(QUOTED PASSAGE Opens)

Friday 3 January 2014

It’ll be deadly this Christmas…

Deadly This Christmas From This Week 24/12/13:

True fact: You are more likely to die on Christmas, the day after Christmas [commonly known as Boxing Day in good ol’ Blighty], or New Year's Day than pretty much any other day of the year.

Like ugly sweaters and bizarre fruitcakes, the spike in the fatality rate has become something of a yuletide tradition.

I’m not sure that bizarre fruitcakes are one of the symbols most associated with Christmas, to be honest, but let’s not worry about that now.

Indeed, the morbid trend appears to have held consistent since at least the 1970s, per a new CNN report. According to the Centers for Disease Control and Prevention, 93 percent of all Christmastime deaths are due to natural causes — heart attacks, respiratory diseases, digestive problems, and the like.

While examining U.S. death certificates, UC San Diego sociologist David P. Phillips noticed that the paperwork seemed to pile up every year around the holidays. So he and his team pored over three decades' worth of death certificates and emergency room literature to try and figure out if the dreaded Christmas death spike was the real deal. Their conclusion: "There are holiday spikes for most major disease groups and for all demographic groups." (One noticeable exceptions: Children, who don't see a spike.)

Phillips and his team have a few theories why. Stress could certainly have something to do with it; the same with cold weather. One of the more frightening possibilities, of course, could simply be that hospitals are understaffed around the holidays, when health-care professionals are taking time off like everybody else to be with loved ones.

(QUOTED PASSAGE Closes)
(EXTRACTED ENTRIES Opens)

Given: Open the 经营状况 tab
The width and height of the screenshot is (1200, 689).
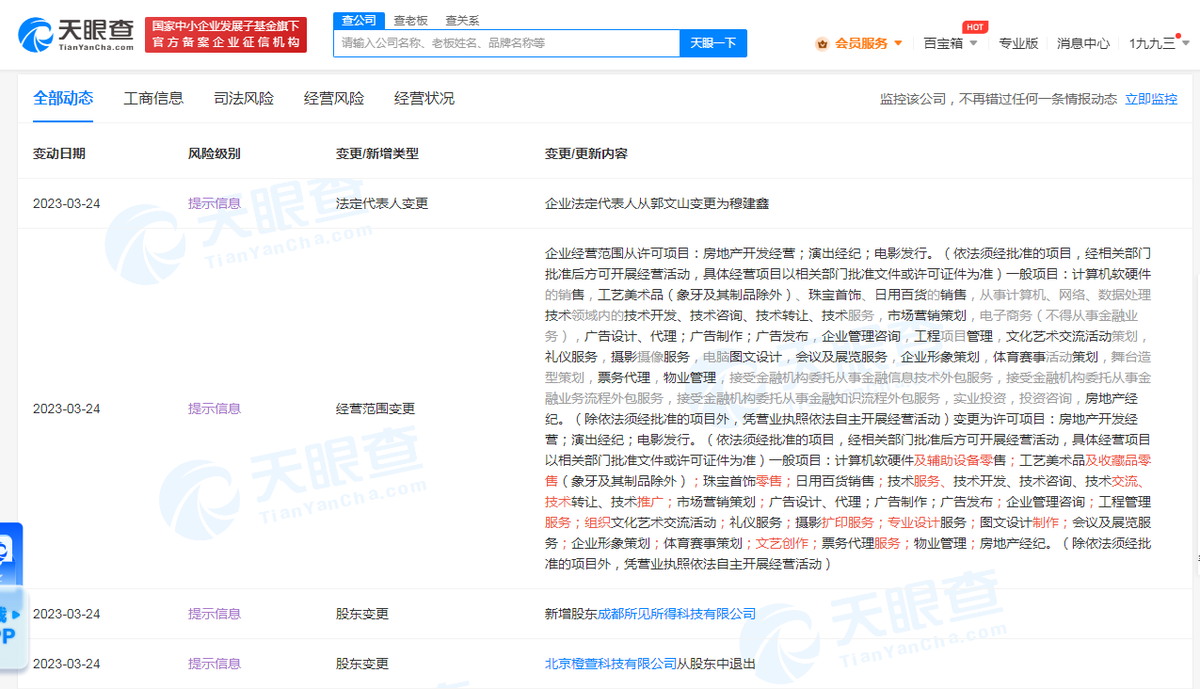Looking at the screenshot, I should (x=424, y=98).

(EXTRACTED ENTRIES Closes)
(EXTRACTED ENTRIES Opens)

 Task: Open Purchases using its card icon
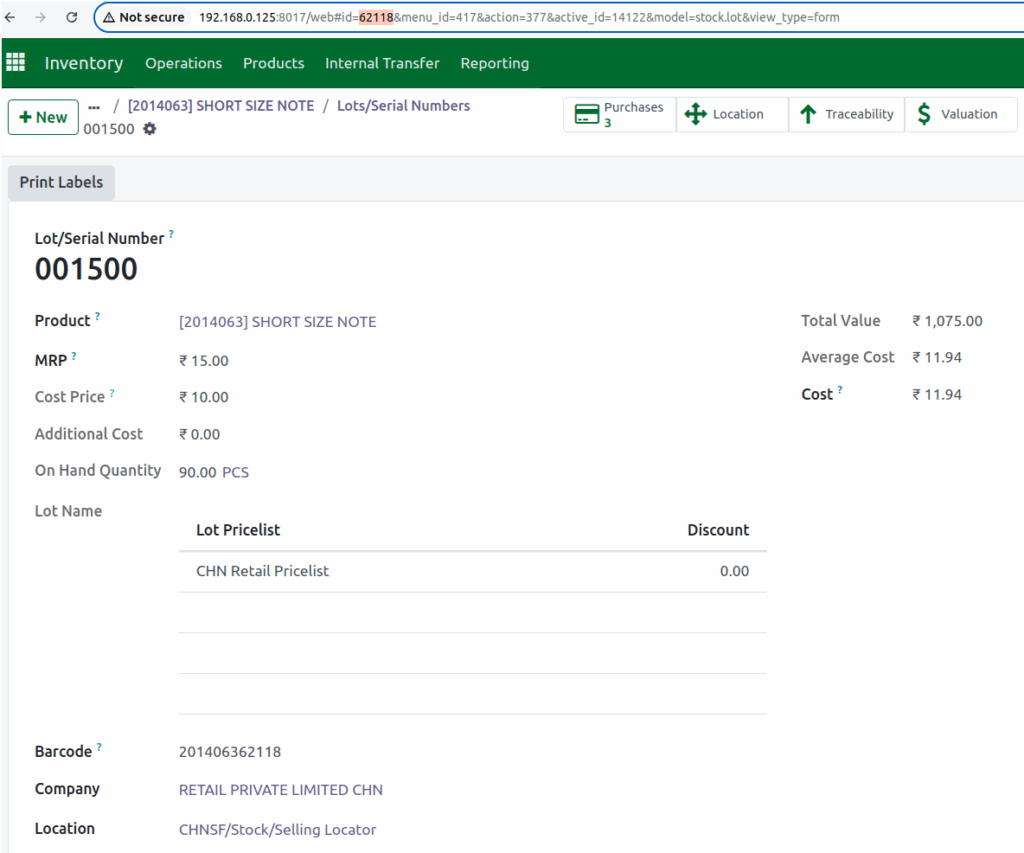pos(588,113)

(EXTRACTED ENTRIES Closes)
(EXTRACTED ENTRIES Opens)

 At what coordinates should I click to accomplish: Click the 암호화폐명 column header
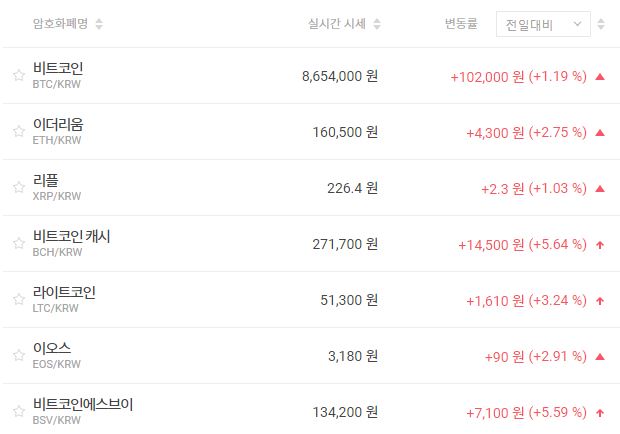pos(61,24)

(EXTRACTED ENTRIES Closes)

__EXERCISE TASKS__.
a: Copy the passage of the Christmas deaths post between "I’m not sure" and "and the like.", inclusive.
b: Resume the post about Christmas deaths from where it stops.

__RESPONSES BY TASK__.
a:
I’m not sure that bizarre fruitcakes are one of the symbols most associated with Christmas, to be honest, but let’s not worry about that now.

Indeed, the morbid trend appears to have held consistent since at least the 1970s, per a new CNN report. According to the Centers for Disease Control and Prevention, 93 percent of all Christmastime deaths are due to natural causes — heart attacks, respiratory diseases, digestive problems, and the like.

b:
Coupled with that, the medical staff that are working over the Christmas period are likely to be stressed, tired and not at their best. It’s already widely known that, statistically, you’re more likely to die if you’re admitted to hospital on a weekend compared with a weekday, so this spike in mortality rates during the festive season isn’t really that surprising. But it’s not all bad news: medical negligence lawyers know that as well as bringing gifts at Christmas, Santa also brings plenty of work for the new year!

Besides all that, it’s not difficult to see why Christmas is such a dangerous time of the year. Risks lurk round every corner, accidents are aplenty and injuries inevitably ensue. There tends to be snow and ice underfoot (or flood waters of biblical proportions if recent Christmases in the UK are anything to go by), feasting to be done (which usually means burn injuries from hot cooking fat, scalds from overladen stoves and undercooked turkeys full of nasty e-coli just waiting to get you). There are Christmas decorations to trip up on, trees to topple over and squish you, and fairy lights, well past their prime, waiting to electrocute whichever unsuspecting victim ventures near. There are nuts and sweets to choke on (making it all the more surprising that children do not feature statistically as victims over Xmas) and newly-gifted power tools waiting to bite DIY-ers who are desperately out of practice.

And to top it all off, there’s the inevitable gloom of January just round the corner. Where’s all that festive cheer now, I wonder?

But ignore my miserable musings and the gloomy time of year. As the Cooperative food ads will no doubt be spouting soon: relax, Easter is just round the corner.